# Nursing Shortage



Latham knows this will be a big Democratic year

If you were a loyal Republican foot-soldier seeking re-election in a state that’s trending Democratic, where the Democratic presidential candidate has a commanding lead over your party’s nominee as well as a much bigger ground game in your own Congressional district, you might want to reinvent yourself.

Late last week, Tom Latham did just that in his first television commercial of this election cycle. You can view the ad at Latham’s campaign website. It focuses on a bill Latham introduced to address the nursing shortage in Iowa.

Judging from the content of this ad, Latham recognizes that 2008 will be a big Democratic year in Iowa.

Neither the commercial nor the campaign’s accompanying press release (which I’ve posted after the jump) mention that Latham is a Republican. Instead, they note that he authored “bipartisan legislation” in a specific area.

Polls typically give Democrats an edge on handling health care and education. Even someone watching this ad with the sound turned down can see that Latham is portraying himself as sensitive to these issues. Here are the words that flash on the screen during the commercial:

Nursing Shortage (footage of ambulance with siren, nurse alongside patient on stretcher)

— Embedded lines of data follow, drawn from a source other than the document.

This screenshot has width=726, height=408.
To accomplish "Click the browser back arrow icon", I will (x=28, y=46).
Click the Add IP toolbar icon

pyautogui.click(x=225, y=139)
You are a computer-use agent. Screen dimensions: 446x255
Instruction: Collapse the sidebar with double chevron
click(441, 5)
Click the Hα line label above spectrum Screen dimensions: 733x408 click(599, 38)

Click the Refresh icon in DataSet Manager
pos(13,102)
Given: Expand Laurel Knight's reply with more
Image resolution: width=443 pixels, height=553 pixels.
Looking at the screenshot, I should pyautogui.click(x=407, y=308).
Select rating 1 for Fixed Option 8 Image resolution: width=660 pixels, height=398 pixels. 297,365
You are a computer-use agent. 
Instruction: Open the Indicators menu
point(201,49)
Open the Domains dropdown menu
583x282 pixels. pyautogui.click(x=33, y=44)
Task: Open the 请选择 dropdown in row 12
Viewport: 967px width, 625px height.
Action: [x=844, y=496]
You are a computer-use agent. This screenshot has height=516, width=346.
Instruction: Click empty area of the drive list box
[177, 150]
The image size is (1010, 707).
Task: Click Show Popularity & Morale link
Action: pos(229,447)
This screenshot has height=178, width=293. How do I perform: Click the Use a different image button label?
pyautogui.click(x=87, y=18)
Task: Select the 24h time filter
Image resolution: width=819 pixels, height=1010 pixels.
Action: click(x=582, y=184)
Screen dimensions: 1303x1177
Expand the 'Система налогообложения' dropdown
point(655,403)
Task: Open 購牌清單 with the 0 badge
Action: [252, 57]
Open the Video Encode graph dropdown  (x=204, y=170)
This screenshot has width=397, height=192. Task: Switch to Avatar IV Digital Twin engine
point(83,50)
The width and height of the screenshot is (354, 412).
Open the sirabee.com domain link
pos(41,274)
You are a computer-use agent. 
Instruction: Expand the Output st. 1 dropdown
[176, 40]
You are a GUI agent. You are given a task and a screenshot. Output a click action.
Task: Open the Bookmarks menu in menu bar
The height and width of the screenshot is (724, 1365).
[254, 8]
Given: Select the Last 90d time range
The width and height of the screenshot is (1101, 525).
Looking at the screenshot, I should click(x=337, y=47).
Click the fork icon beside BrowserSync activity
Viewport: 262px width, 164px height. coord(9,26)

Iowa Faces Severe Nursing Shortage (hospital scenes)

Bipartisan Legislation (Latham sitting and writing)

Help Nurses Repay Education Loans (nurse with patients)

Tom Latham (as he talks with one of the nurses quoted in the ad)

In addition, Latham’s ad features three testimonials from nurses. One of them is “nurse practitioner Linda Upmeyer,” wearing a white nurse’s coat with a stethoscope around her neck, who says, “Tom has done a wonderful job of hearing the need and translating that into legislation.” Conveniently, the ad fails to identify Upmeyer as the Republican state representative from Iowa House district 12.  

The press release announcing Latham’s television ad is even more blatant about running away from the Republican label. It describes Latham as “bipartisan” twice and notes that he “teamed up with Wisconsin Democratic Congresswoman Tammy Baldwin to introduce this bill in the United States Congress.”

I never thought I’d see the day when the conservative Republican Latham would brag about working with Baldwin, who is openly gay and has one of the most progressive voting records in Congress. Latham’s voting record as a whole could hardly be more different from Baldwin’s.

Not only does Latham’s ad avoid mentioning his party affiliation, it seems designed to address the gender gap by having a female voice-over and three women nurses do almost all of the talking. The only male voice you hear is Latham’s at the very end, saying “I’m Tom Latham, and I approved this message.”

Democratic candidates tend to do better among women, and the disparity may be even greater this year in IA-04. Becky Greenwald is giving Iowans the chance to send a woman to Congress for the first time.

One clever feature of this ad is that it implies Latham has delivered for Iowa’s nurses, without mentioning whether the bill he authored has any chance of becoming law. The wording of the press release suggests that the bill has not advanced:

Latham teamed up with Iowa nursing and health care professionals through numerous roundtables around the state to listen to their unique perspective and input on what was needed. He then wrote legislation and teamed up with Wisconsin Democratic Congresswoman Tammy Baldwin to introduce the bill in the United States Congress.

You would think that someone who spent 14 years in Congress (12 of them as part of a Republican majority) would be able to point to some concrete achievement on behalf of nurses or in the area of health care.

Instead, the Latham campaign talks about his “trusted leadership” on the nursing shortage, when he has nothing to show for this “leadership” other than writing one bill that went nowhere.

By the way, Latham signaled last week that he is not willing to defend the totality of his record in a public forum. He declined an invitation from KCCI-TV and the Des Moines Register to debate Greenwald during prime-time television. Latham also refused invitations to debate in August.

In a debate, Latham might have to explain why he talks about helping nurses repay their student loans in his commercial, when he voted for enormous cuts to federal student loan programs in 2005 and 2006.

As a challenger, Greenwald has lower name recognition than Latham, and understandably used her first television ad to introduce herself to voters. With Latham avoiding debates and using skillful image construction to conceal his ineffectiveness, I believe Greenwald will need to run some television ads that spell out why she is seeking to replace “Iowa’s low-yield Congressman.”